Altior digs deep to retain Champion title
The latest number one against his name tells nothing like the whole story.
More than once it seemed this was the day when the glorious victory streak would come to an end. If we thought that, Altior plainly did not.
For the 18th consecutive race, and for the fourth time at the Cheltenham Festival, the supreme champion of two-mile chasing did the only thing he now knows how to do. He made us sweat and put his trainer through torment but he won.

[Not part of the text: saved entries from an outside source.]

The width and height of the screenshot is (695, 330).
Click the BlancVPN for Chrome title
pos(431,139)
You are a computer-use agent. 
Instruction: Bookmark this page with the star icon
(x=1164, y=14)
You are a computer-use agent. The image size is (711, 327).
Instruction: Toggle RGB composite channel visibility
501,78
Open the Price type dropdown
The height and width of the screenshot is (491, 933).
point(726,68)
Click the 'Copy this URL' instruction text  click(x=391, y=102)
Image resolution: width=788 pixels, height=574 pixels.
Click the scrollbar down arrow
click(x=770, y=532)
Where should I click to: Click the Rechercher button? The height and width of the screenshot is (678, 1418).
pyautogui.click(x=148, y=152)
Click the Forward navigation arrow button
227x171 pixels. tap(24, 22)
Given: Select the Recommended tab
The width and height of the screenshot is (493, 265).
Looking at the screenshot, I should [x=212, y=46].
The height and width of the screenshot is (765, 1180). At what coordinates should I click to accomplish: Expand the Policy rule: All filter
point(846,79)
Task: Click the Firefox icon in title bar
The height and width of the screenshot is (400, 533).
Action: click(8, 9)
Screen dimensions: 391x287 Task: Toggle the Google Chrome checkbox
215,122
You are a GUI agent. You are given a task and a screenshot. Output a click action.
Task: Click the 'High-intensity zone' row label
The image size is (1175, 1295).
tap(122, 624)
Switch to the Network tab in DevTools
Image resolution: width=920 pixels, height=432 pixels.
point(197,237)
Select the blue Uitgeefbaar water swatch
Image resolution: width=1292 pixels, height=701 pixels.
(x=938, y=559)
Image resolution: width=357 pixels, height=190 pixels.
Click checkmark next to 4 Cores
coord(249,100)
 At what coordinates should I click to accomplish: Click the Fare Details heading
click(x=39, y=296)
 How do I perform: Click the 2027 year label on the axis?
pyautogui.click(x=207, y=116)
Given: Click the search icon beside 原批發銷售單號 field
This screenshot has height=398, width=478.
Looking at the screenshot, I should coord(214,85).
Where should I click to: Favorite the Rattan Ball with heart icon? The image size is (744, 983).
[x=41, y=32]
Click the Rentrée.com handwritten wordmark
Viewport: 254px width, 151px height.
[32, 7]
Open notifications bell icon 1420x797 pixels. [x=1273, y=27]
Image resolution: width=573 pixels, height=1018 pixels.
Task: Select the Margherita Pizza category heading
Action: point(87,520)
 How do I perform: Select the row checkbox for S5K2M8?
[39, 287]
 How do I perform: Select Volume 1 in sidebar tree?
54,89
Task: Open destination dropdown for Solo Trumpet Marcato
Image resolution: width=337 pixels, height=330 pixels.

For one horrible moment it appeared he might not even finish. The water jump is the smallest fence Cheltenham owns but it was where Altior made the biggest mistake of his life. Perhaps he was just teasing us, as perhaps he was teasing Sceau Royal when permitting him to race into the lead on the short run between the final two fences.
The situation looked precarious but no horse finishes a race as strongly as Altior. For that reason Patricia Pugh’s pride and joy is now a dual winner of the Betway Queen Mother Champion Chase.
He also shares the world record for consecutive successes over jumps, having equalled the mark set by another quadruple festival title holder, the mighty Big Buck’s. The workmanlike manner in which 17 wins became 18 might give hope to those who take him on at Sandown next month. Let them hope. Let the rest of us admire a superstar of our time.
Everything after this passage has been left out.